Background: To contextualize adverse event (AE) rates observed in product-exposed populations, expected background rates from similar, drug-naïve populations (i.e., same underlying disease) are critical. Deriving estimates of background incidence rates (IRs)—e.g., from published literature or ad-hoc database studies—can be resource-intensive and challenging to complete within regulatory timelines. For this reason, pre-developing a repository for background IRs of anticipated AEs in diseased populations within a given therapeutic area is expected to expedite AE rate contextualization for safety signal assessments.
Objectives: Establish a repository of background IRs of AEs in populations with various underlying diseases underpinned by shared disease processes.

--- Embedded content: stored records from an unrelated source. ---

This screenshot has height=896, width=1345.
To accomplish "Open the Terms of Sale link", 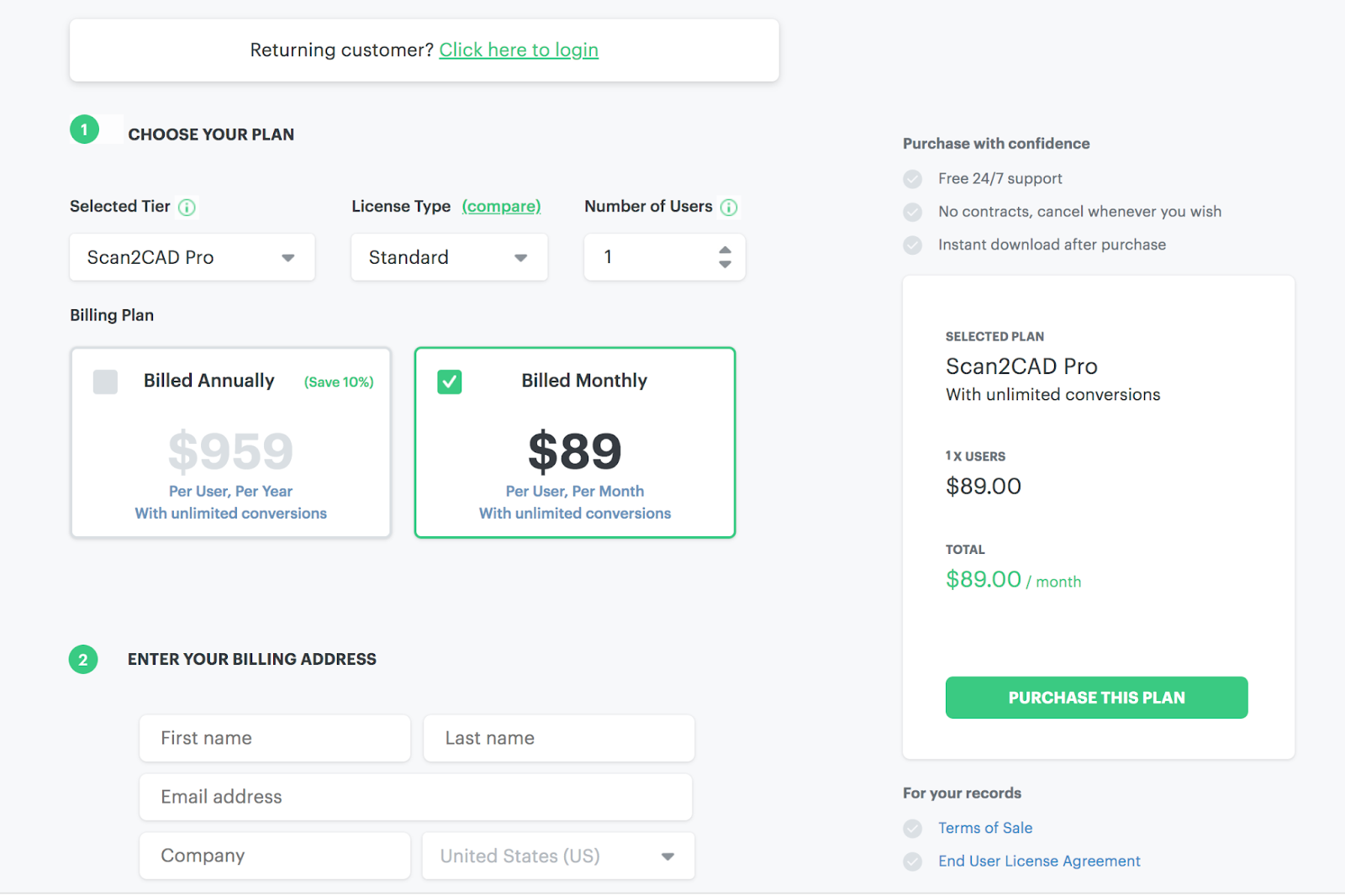I will click(x=984, y=828).
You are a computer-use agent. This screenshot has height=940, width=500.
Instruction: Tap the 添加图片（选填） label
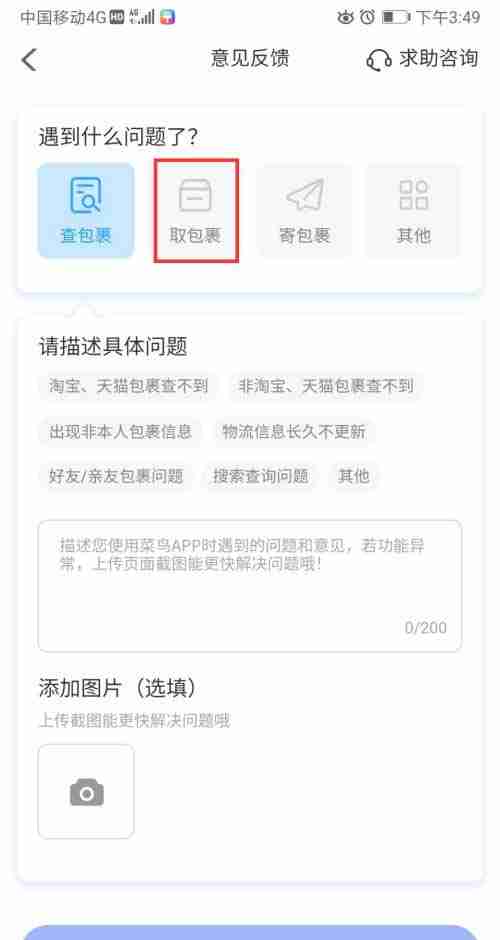118,688
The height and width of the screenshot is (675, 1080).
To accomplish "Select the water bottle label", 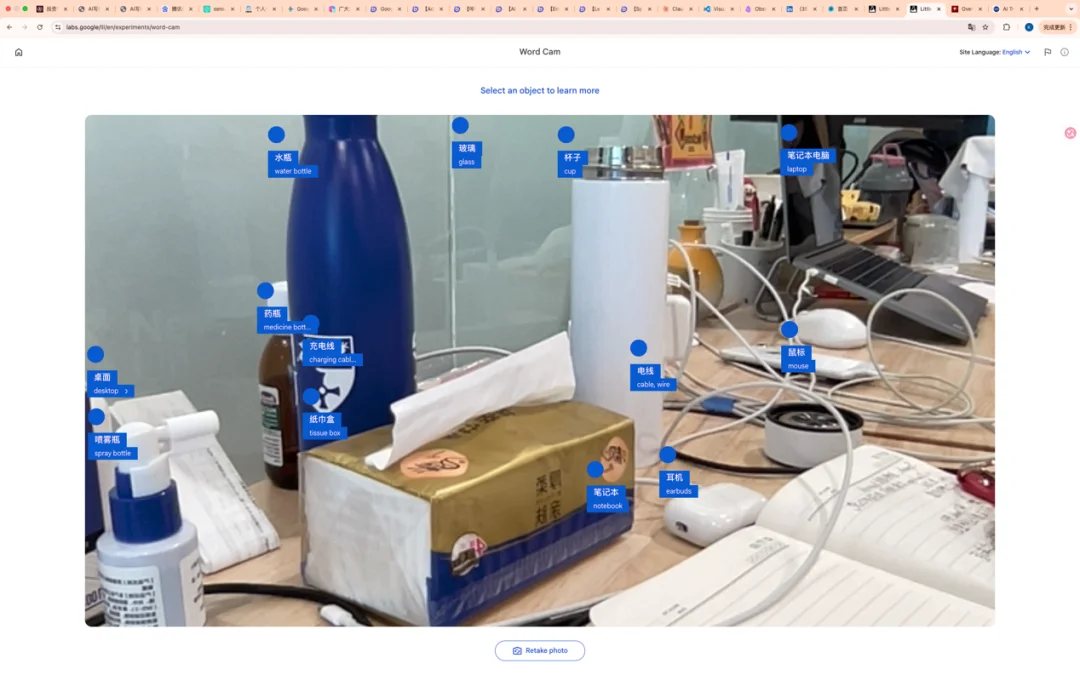I will pyautogui.click(x=293, y=164).

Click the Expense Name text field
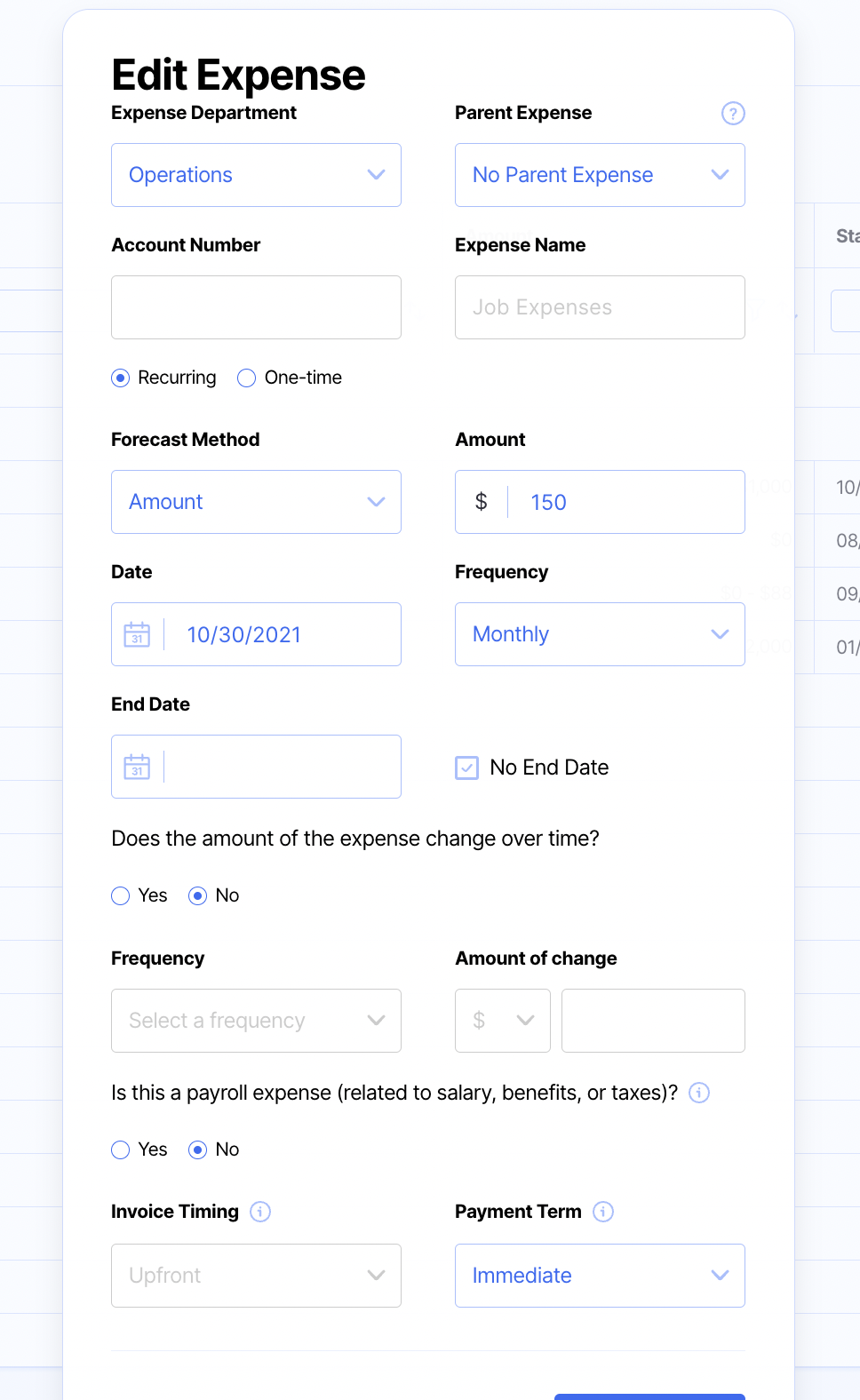coord(600,307)
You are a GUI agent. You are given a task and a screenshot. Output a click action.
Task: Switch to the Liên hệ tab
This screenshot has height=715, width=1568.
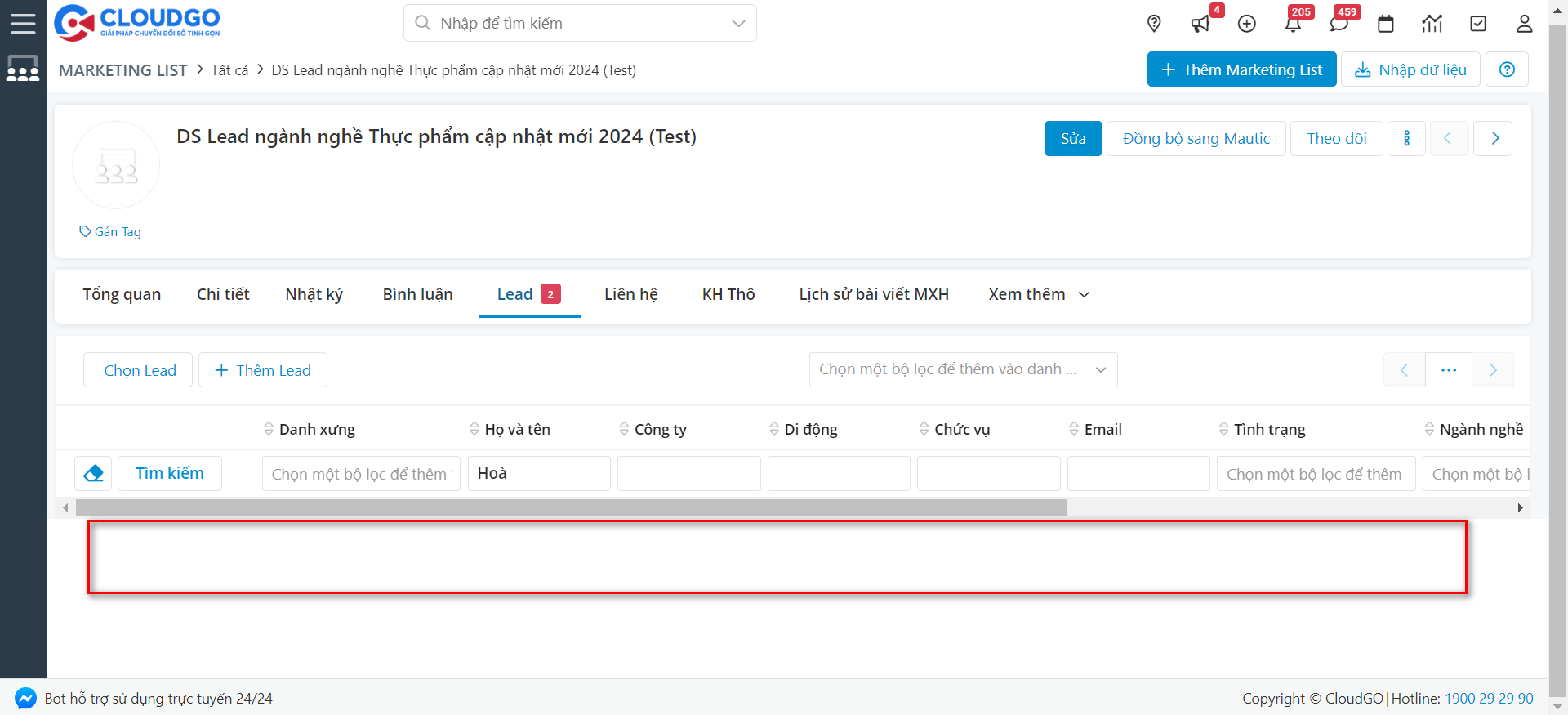point(630,294)
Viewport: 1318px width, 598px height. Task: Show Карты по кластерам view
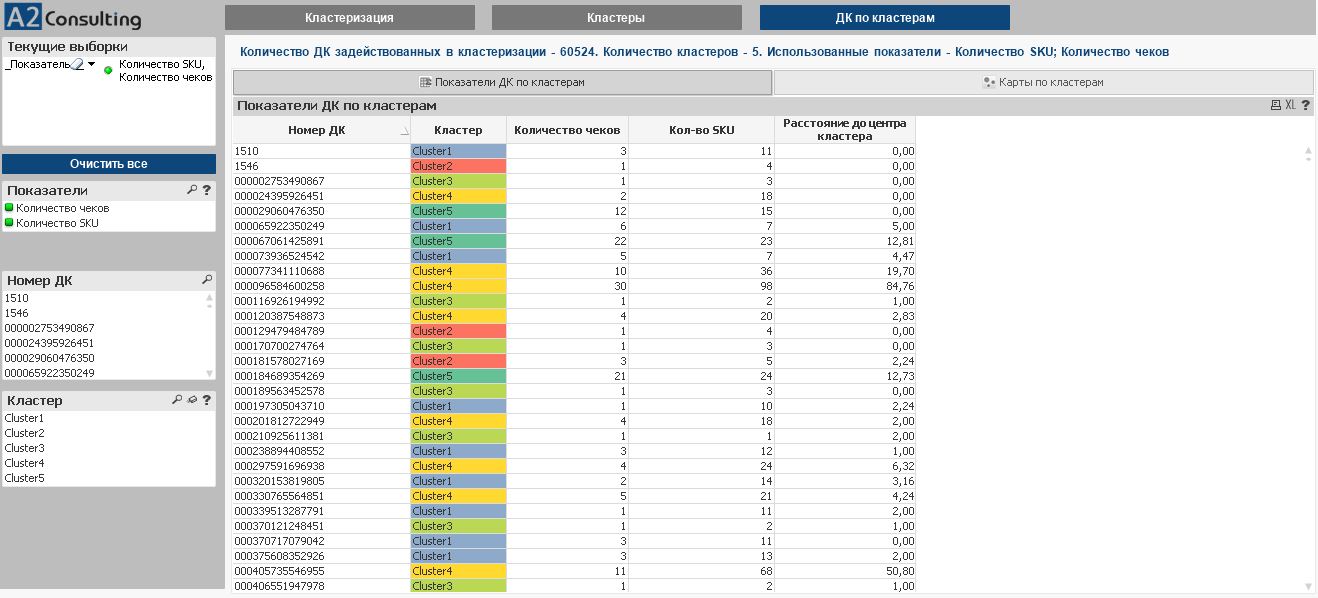pyautogui.click(x=1043, y=82)
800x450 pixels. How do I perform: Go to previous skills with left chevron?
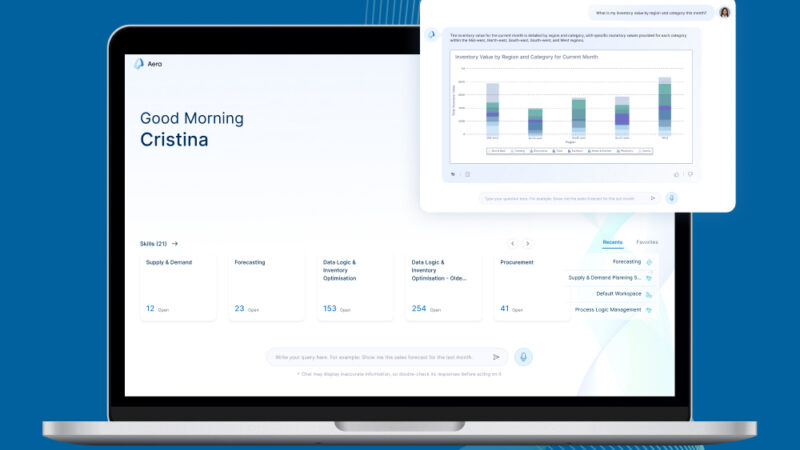512,243
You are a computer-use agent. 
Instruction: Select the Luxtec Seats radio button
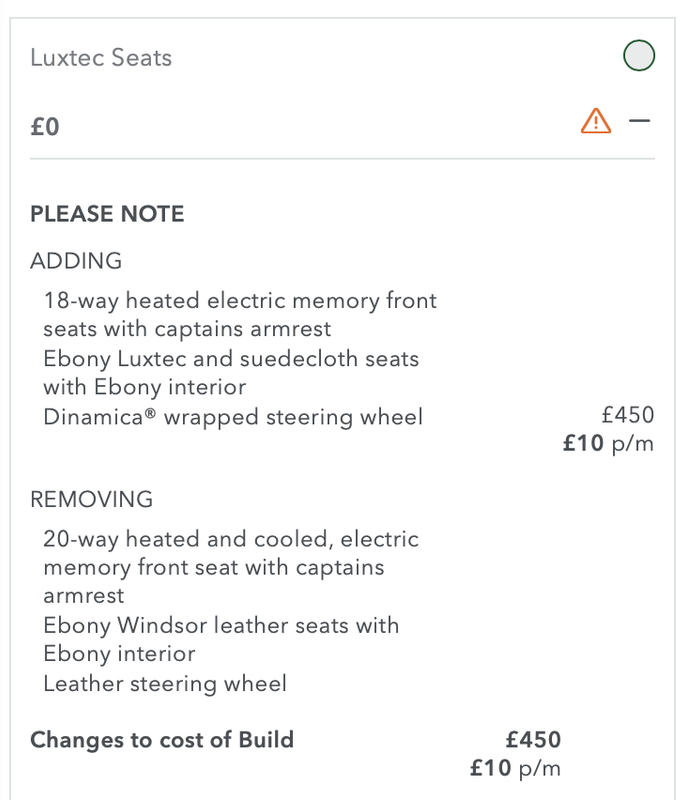(639, 57)

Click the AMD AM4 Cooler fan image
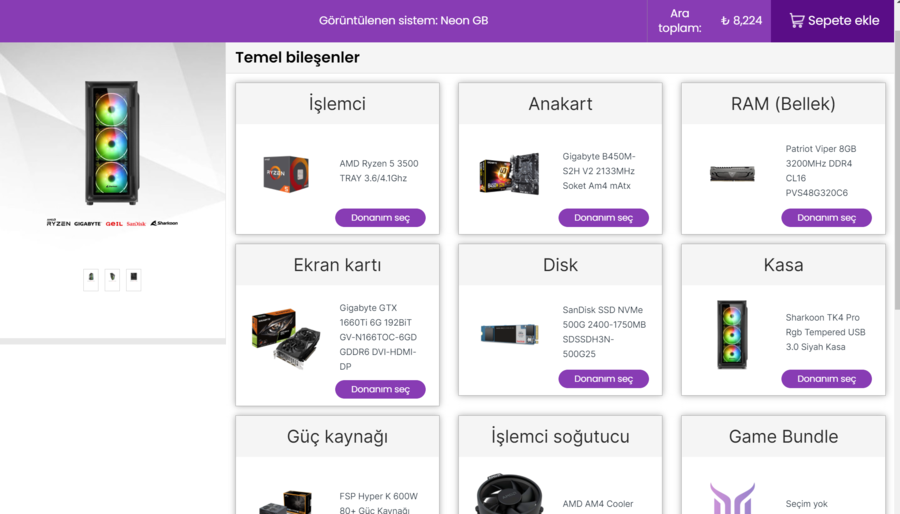[509, 494]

Methods: The key steps to establishing the repository were as follows: (1) Select underlying diseases of interest. We examined the indications for marketed and pipeline products. We selected a subset of diseases, with preference for those representing indications for multiple products. (2) Select outcomes of interest. We compiled a list of AEs included as potential or identified risks in the summary of product characteristics, risk management plans, and investigator brochures. We selected a subset of AEs, with preference based on potential frequency and severity. (3) Derive incidence rates. We conducted comprehensive literature reviews for each disease-outcome pair. An epidemiologist extracted and summarized IRs. (4) Perform quality control checks. A second epidemiologist reviewed for data entry errors, evidence completeness, and extreme outliers before finalizing the repository entry.
Results: We have piloted this framework in the immunology and inflammation therapeutic area. The general population and six inflammatory diseases of interest were selected: atopic dermatitis, asthma, chronic obstructive pulmonary disease, Crohn’s disease, ulcerative colitis, and hidradenitis suppurativa. Various AEs were selected, including but not limited to all-cause mortality, cardiovascular events, and infections. Comprehensive literature reviews and quality control checks were conducted for 63 disease-outcome pairs. Ranges of IRs were summarized overall and stratified to reflect variation across age groups, sex, and geographic regions as needed. Literature reviews will be updated every 6 months.
Conclusions: During a 6-month period, our team has established a repository for background IRs of multiple diseases that could occur as AEs in various underlying populations of interest. Our framework can be adapted for any therapeutic area to provide epidemiological evidence to support safety signal assessments.